◆ TRY IT
Reproduce verbatim the portion of the records that begins with the line containing "This screenshot has width=711, height=400." and runs through the end of the records, with both ends included.

◆ ENTRIES PROVIDED

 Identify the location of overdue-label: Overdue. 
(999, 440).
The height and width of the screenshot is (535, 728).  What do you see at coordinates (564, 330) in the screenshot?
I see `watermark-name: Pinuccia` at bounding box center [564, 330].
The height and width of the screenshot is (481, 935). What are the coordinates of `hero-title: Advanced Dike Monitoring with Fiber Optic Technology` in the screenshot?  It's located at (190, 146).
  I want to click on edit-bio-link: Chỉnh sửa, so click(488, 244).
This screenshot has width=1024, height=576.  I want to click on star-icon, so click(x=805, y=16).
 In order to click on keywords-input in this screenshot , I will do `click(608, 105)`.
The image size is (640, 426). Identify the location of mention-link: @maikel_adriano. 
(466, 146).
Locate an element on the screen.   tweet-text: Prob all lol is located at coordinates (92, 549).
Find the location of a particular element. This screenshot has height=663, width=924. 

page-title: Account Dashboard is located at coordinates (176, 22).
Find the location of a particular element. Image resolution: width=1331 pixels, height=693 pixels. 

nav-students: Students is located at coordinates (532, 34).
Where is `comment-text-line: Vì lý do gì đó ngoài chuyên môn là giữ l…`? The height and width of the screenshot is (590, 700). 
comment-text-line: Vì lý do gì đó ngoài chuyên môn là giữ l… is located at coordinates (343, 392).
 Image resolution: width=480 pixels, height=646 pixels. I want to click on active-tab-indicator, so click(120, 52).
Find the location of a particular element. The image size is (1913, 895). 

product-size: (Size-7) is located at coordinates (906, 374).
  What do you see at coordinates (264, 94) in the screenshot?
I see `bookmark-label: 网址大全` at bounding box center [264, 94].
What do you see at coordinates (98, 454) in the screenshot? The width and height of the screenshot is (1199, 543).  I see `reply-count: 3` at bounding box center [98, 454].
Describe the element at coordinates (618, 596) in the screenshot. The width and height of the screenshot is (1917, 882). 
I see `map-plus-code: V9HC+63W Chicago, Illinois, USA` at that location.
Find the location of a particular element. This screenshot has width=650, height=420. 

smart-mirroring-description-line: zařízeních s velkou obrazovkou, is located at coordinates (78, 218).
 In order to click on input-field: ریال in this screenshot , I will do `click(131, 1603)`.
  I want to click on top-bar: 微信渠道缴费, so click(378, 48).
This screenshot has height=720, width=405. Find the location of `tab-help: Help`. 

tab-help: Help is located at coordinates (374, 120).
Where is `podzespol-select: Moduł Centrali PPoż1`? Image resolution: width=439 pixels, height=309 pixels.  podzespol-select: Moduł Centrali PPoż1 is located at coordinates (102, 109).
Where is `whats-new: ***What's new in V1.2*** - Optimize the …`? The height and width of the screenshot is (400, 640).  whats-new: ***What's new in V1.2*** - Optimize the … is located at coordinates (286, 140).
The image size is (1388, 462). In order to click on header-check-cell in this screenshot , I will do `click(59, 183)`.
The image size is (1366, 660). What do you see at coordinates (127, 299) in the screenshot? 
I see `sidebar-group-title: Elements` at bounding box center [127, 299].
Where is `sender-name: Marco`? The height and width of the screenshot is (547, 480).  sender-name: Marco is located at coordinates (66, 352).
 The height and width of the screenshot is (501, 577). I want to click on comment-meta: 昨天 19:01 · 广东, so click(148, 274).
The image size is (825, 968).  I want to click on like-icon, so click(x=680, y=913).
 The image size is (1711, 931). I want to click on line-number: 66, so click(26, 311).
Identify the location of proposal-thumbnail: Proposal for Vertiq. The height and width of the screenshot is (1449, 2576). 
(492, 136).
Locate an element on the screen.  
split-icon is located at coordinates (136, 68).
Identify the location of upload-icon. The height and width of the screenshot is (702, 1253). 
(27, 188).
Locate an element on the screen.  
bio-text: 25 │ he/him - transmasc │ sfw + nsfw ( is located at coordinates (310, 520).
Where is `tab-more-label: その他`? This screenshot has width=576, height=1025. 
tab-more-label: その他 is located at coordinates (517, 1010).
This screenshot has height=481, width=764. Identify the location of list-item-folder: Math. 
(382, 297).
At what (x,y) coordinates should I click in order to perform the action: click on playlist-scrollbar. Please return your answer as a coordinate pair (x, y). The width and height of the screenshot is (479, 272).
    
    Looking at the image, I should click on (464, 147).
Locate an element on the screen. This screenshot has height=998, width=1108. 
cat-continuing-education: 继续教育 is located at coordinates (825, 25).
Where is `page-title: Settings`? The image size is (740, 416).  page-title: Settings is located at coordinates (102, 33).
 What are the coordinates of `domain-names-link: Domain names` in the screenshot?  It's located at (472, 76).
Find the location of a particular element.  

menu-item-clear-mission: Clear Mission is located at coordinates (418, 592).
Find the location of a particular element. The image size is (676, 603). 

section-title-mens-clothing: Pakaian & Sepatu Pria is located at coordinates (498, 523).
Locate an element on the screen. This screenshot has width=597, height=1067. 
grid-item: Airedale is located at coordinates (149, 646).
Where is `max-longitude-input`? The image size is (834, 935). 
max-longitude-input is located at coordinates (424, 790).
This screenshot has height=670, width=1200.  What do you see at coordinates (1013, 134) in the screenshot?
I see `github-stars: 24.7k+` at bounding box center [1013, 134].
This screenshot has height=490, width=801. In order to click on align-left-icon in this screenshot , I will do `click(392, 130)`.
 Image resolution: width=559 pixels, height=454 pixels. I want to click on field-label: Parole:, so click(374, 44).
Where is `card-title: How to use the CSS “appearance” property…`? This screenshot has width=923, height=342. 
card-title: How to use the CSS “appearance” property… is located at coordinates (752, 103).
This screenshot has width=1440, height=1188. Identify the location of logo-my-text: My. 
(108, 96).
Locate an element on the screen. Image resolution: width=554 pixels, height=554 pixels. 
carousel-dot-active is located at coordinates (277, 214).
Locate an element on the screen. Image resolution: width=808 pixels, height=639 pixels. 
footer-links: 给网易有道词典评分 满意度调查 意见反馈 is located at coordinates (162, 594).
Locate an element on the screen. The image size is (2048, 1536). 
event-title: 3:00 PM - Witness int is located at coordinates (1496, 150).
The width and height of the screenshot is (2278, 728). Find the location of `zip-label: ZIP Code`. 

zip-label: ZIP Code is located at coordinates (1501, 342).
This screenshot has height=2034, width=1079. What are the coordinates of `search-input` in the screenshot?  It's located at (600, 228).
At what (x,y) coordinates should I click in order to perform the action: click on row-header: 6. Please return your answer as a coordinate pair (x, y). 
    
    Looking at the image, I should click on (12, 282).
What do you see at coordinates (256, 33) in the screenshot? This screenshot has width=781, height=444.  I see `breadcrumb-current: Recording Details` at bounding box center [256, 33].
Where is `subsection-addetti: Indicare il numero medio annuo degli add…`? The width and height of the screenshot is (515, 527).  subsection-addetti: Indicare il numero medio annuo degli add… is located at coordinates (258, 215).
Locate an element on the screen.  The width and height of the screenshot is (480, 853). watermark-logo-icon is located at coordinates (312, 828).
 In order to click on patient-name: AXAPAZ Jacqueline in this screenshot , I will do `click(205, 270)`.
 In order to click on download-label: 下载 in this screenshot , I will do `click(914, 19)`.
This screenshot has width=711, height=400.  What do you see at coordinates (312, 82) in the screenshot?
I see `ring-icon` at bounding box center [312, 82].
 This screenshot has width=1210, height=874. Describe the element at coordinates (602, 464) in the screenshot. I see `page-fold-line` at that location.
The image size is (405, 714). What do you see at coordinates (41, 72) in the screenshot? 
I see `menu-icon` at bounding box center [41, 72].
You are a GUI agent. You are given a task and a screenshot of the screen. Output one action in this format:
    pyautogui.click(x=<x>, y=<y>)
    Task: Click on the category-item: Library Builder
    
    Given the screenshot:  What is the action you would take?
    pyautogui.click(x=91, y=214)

◆ PROBLEM SOLUTION
This screenshot has width=711, height=400.  What do you see at coordinates (312, 82) in the screenshot?
I see `ring-icon` at bounding box center [312, 82].
 This screenshot has width=1210, height=874. Describe the element at coordinates (602, 464) in the screenshot. I see `page-fold-line` at that location.
The image size is (405, 714). What do you see at coordinates (41, 72) in the screenshot? 
I see `menu-icon` at bounding box center [41, 72].
You are a GUI agent. You are given a task and a screenshot of the screen. Output one action in this format:
    pyautogui.click(x=<x>, y=<y>)
    Task: Click on the category-item: Library Builder
    
    Given the screenshot:  What is the action you would take?
    pyautogui.click(x=91, y=214)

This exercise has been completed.